Like at least some of you, I’m sure, I’ve been checking around the various major news sites for the details (buried among the various official spins) of what caused the latest disruption in the Washington, D.C., debt ceiling talks today.
It’s been hard for me to glean anything useful so far, apart from minutiae about how the ill-fated Gang of Six proposal/PR gambit may have stirred the pot. Apparently its “bipartisan” nature led President Obama to think he could get GOP votes for some additional tax revenue, while giving the Republicans new hope of leaving Obama behind and peeling off Blue Dog-ish Democrats for a deal tilted even more to the right.
But at least for everyone who’s tired of the depressing squabble, it’ll be over soon because of the upcoming Treasury default deadline, right? Umm…. maybe not, says the Huffington Post:
For months, markets have been girding themselves against the possibility that the U.S. will reach the limits of its borrowing ability on August 2 and default on its debts. But researchers at Barclays Capital think the real deadline may not be until a week later.

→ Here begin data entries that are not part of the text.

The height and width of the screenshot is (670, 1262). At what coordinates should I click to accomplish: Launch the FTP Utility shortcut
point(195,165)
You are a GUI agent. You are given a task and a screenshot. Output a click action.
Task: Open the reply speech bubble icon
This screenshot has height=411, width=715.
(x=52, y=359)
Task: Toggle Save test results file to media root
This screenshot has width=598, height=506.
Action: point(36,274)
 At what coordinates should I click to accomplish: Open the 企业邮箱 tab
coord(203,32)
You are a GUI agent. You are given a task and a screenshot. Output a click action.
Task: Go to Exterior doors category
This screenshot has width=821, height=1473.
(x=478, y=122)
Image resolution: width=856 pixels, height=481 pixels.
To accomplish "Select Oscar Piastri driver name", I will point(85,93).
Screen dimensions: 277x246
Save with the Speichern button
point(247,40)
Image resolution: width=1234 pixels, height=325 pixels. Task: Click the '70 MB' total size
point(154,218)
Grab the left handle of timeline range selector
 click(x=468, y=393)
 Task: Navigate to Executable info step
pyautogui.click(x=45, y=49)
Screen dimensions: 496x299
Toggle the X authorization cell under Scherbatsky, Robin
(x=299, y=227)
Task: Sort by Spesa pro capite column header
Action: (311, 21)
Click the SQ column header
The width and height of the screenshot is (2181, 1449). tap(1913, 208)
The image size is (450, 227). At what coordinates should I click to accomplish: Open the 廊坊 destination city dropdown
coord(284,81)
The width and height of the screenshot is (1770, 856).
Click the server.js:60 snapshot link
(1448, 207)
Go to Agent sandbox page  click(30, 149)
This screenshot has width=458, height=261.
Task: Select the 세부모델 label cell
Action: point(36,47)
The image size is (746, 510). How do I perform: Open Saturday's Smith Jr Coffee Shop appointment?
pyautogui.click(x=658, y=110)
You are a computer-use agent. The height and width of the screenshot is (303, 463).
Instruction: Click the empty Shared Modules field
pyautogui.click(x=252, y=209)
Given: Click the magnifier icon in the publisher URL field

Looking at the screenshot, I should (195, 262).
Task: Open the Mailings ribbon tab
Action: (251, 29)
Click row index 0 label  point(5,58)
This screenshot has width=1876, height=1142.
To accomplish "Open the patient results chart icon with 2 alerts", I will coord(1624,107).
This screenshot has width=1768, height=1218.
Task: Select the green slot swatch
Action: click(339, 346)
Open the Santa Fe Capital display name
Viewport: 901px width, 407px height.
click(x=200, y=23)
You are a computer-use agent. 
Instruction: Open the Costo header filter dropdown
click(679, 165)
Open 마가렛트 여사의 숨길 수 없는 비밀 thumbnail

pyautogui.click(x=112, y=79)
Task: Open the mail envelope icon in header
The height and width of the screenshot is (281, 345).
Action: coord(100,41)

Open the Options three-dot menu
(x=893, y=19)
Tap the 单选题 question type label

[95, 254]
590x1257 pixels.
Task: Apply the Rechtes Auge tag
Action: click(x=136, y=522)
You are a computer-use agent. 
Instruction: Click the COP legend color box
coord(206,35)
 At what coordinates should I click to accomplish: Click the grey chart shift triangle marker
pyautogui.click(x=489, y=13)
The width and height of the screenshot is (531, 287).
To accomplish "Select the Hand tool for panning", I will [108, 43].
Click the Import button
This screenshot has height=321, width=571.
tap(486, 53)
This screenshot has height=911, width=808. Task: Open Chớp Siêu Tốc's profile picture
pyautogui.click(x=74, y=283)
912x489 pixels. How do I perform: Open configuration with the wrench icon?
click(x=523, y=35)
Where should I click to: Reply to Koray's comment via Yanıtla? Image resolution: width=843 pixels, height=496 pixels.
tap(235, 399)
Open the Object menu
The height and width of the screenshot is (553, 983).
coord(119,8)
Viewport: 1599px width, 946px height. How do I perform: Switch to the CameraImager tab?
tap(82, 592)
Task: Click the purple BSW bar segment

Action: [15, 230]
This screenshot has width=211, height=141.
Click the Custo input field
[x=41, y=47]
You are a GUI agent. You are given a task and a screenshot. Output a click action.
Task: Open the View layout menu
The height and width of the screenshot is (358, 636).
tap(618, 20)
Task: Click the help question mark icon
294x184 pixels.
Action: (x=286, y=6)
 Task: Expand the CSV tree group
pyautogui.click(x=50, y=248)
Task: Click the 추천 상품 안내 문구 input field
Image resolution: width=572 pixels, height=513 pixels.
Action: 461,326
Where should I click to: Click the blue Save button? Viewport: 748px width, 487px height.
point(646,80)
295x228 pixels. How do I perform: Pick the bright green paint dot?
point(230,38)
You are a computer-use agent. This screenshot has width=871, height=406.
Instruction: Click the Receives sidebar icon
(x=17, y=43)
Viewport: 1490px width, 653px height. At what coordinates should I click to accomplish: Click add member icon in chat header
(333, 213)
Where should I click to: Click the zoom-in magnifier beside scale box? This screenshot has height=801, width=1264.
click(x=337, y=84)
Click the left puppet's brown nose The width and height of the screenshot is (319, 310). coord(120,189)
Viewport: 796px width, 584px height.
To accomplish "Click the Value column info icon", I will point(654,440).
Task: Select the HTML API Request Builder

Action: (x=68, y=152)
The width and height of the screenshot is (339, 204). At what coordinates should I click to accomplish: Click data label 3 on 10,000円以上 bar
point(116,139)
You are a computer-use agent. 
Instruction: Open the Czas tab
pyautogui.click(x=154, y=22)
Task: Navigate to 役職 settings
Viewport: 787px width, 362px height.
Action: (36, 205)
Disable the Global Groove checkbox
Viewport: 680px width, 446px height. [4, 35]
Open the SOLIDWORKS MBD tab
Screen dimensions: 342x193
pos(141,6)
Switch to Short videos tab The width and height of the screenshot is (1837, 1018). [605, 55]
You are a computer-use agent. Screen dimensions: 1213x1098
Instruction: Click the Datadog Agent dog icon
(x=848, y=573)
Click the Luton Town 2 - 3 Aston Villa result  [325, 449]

In a note published Friday, the Barclays Interest Rates Research team wrote that “the date on which the Treasury will run out of cash to pay its obligations might not be August 2; it might be around August 10 instead.”
… [The original Aug. 2] projection was made on July 13. But since then, the researchers say, the Treasury has taken in about $14 billion more than expected, and paid out about $1 billion less than expected. Hence, the deadline date might actually be August 10, a week later than previously believed.
Which means the posturing (and development of ever-more-ingenious ways to screw the country’s future) could go one even longer. Talk about your cruel summers.